As experience comes with living life, recently not to far away I went to a couples' home to cook stir fry meals, well a few dishes Chinese style. The fist was beef broccoli, the other was sweet sour shrimp, and the other was pork with shrimp paste, all easy to do, however this is the problem.
When I got there I noticed that they had a gas stove, "Great," I thought. I set up the ingredients, sliced everything thin so it would cook fast, after all in wok cooking a dish shouldn't take 10 minutes from the time it hits the heat to the time you plate it. Oh well, their stove was so weak, it took forever to get the oil hot enough to do the first dish.
What I came to realize is that you really need good heat in wok cooking, and doing it on a typical American brand stove is not sufficient enough. But I had to wing it, had to fly with the eagles and not say, "I quit!"
Doing this gig, I brought 2 old woks I had both flat bottoms.

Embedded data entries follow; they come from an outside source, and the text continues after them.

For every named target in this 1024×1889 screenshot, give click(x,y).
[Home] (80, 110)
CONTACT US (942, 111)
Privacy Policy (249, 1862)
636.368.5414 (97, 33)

I had one I think it was 10" and the other one was an old 14" and on hot stoves with a gazzillion BTUs it works fine, however on a 8000 to 14000 BTU stove, it did not cut it, it was just to cold.
As my friends looked on the woman said, "Ron is everything okay?"
I said, "Well, this isn't anyone's fault, it's just for wok cooking this stove is too cold."
They did not understand, I simply told them that a stir fry that usually takes me about 2 minutes in a pro kitchen would take me maybe 10 on their stove and that the texture may not be what they were used to when dining at their favorite Cantonese dive in China Town. They didn't mind at all.
But.. big but, when I was finally done after 10 minutes on the beef broccoli, the husband did notice, "Hey Ron you said something about not hot enough? I think I see what you mean. The meat doesn't have that char on it, and it doesn't smell very powerful, did you use garlic and ginger?"
I explained, that I did use all the ingredients that was needed, and that the heat was too cold, I could not get the proper sear on the meats and the garlic and ginger did not really heat up well like it would have in a restaurant with higher BTUs on the stoves.
"Well, sorry guys but I had to make do with what I have, I hope at least it tastes okay, and if it doesn't well, this is on the house, I should have asked you first what kind of set up you had in your kitchen."
They were kind, "It actually tastes very good Ron, but yes the char on the meat is missing, as well as the flavors, it does not have that high flame taste, when ever we eat out at our favorite Chinese restaurants, the dishes are steaming hot."
"Yeah well it's hard to get a good sear on a low heat stove..ah again, my bad."
Well long story short, if you will be wok cooking in a home with low heat stoves, I do suggest..
1. Use maybe the smaller woks, and cook in batches.
2. Make the wok as hot during preheating to really get the oil and fats started.
3. Let your diners know that the stove is cold and that you'll do the best you can.
Wok cooking is an art, and it is not out of the question to get a decent stir fry on a weak stove. If all possible, cook with a wok burner stet up, usually a propane gas burner on a stand with a wide burner that sounds like a jet, if you hear a wooooosh! then that burner will be the thing to wok cook on.
But don't let a weak burner discourage you, just cook in small batches, use a 10" flat bottom wok, and cook in batches, let your diners know, "Look guys, as I plate these dishes you guys start to eat alright?" And if they ask why, just explain..."It's all about the heat, and I ain't getting it on this stove."
Stir fries need to be eaten ASAP when it just comes out of the wok. A good idea is to have lots of appetizers so your diner won't be hungry, so when your small batches of stir fries start to come out, they'll be somewhat fed.